In the West, we’ve always thought of Tahiti as a hot spot, populated by bronzed beauties. And now it turns out to be true, though maybe not in the way you were thinking. Here’s the news, from ScienceDaily:

A bronzed Tahitian beauty named Mecyclothorax ramagei. (Photo: James K. Liebherr)
Picturesque Tahiti may be the hottest spot for evolution on the planet. A recent biological survey of tiny predatory beetles has found that over 100 closely related species evolved on the island in about 1.5 million years. Given Tahiti’s small area, slightly more than 1000 square kilometers, this adaptive radiation is the geographically densest species assemblage in the world.
The predatory beetles range in size from 3-8 mm long, and have evolutionarily lost their flight wings, making them homebodies living in small patches of mountain forest.
“It is exhilarating working with such a fauna, says James Liebherr of Cornell University, author of a new report in the journal Zookeys, “because every new locality or ecological situation has the high probability of supporting a species nobody has seen before.”
These beetles have diversified by speciating as fast as any animals worldwide, with each species estimated to last only 300,000 years before splitting into daughter species. Tahiti’s geological history has much to do with this evolutionary rate, as these beetles prefer to live in rain forests on high mountains. Their mountain territitories tend to become isolated through the same extensive erosion that has produced the broad, low-elevation river valleys so characteristic of the island. Yet some closely related species live on the same mountain ridge, just at different elevations or in different types of habitat.

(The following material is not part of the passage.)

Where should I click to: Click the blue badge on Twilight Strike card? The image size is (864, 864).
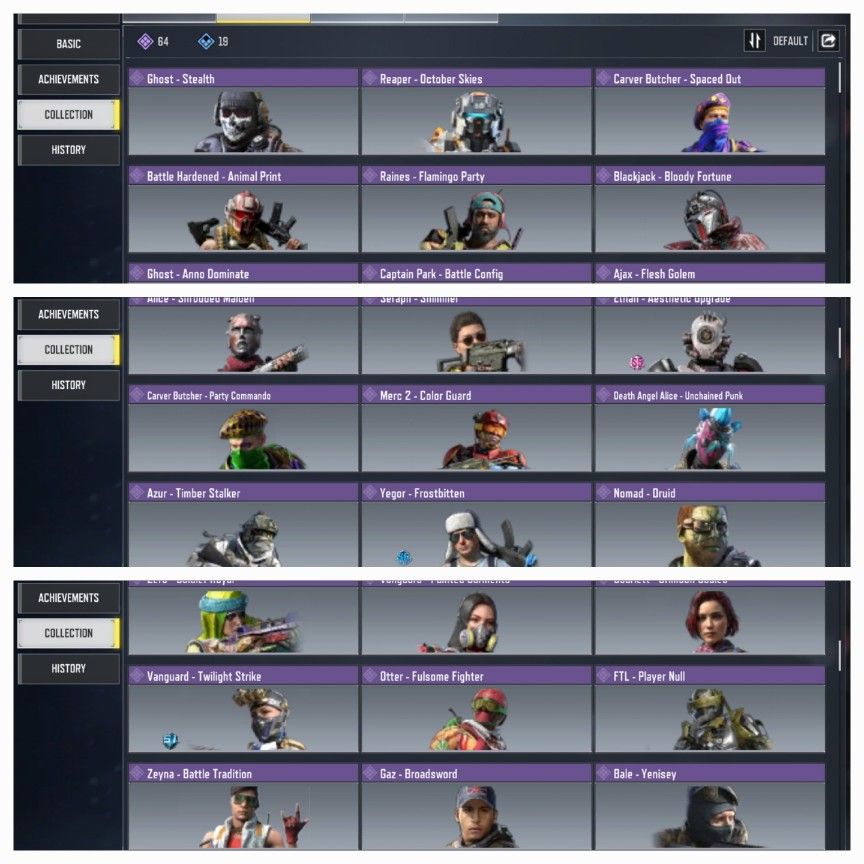[170, 741]

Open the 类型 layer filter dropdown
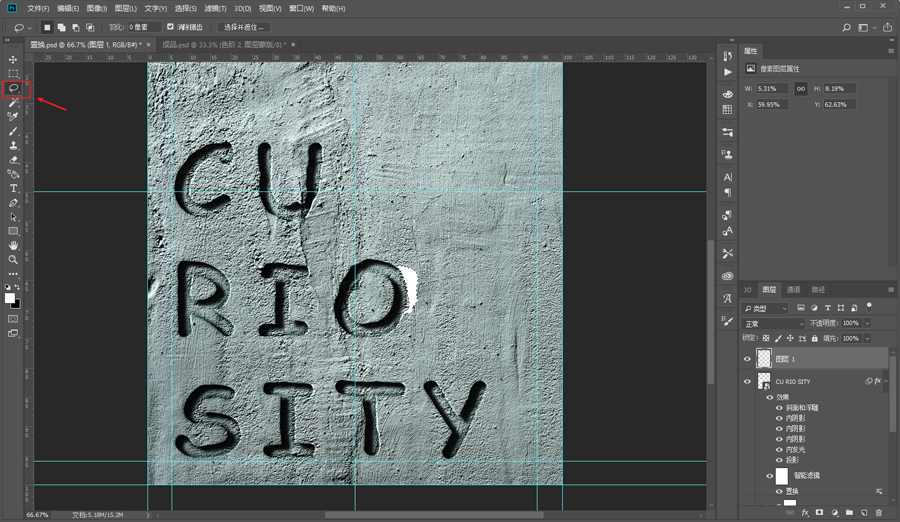[x=766, y=309]
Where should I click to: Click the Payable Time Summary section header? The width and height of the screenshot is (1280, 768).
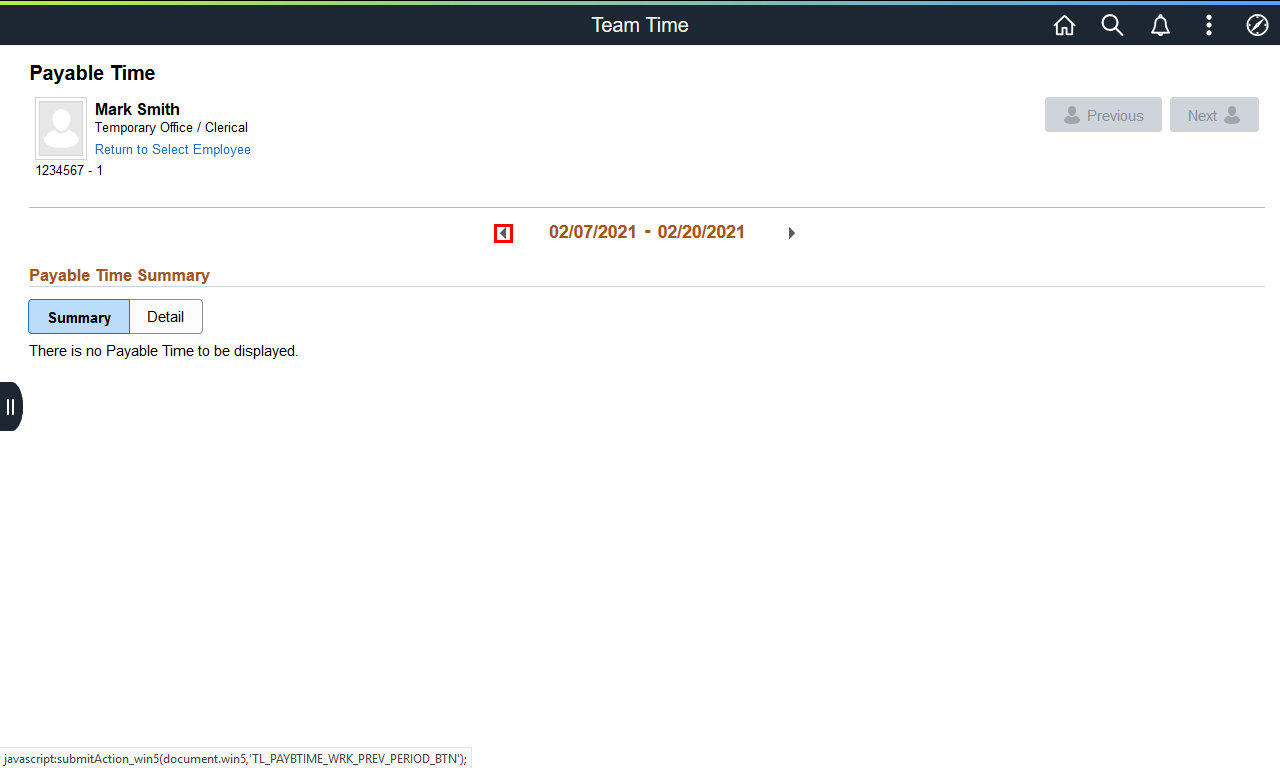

This level of specialization is what characterizes an adaptive radiation, where species exist within narrow ecological or geographic boundaries that mainland species would simply ignore or fly over.
Yet this exuberant evolution may face a dark future, as invasive species from the mainland threaten the highly specialized island species. Predatory ants, such as the little fire ant, have invaded Tahiti, and have been recorded from some localities where native beetle species were collected by French entomologists in the 1970s.
“Now that the 101 species of small predatory beetles currently known from Tahiti can be identified, field sampling can be used to evaluate their conservation status relative to alien threats,” says Liebherr.
Finally, Liebherr offers one piece of travel advice that I have always endeavored to follow: Go, my son, but go pest-free. No, seriously:
“Everybody who makes landfall on Tahiti, either by air or sea, should endeavor to disembark pest free so as to protect the many denizens of the mountain forests who make the native ecosystems work.”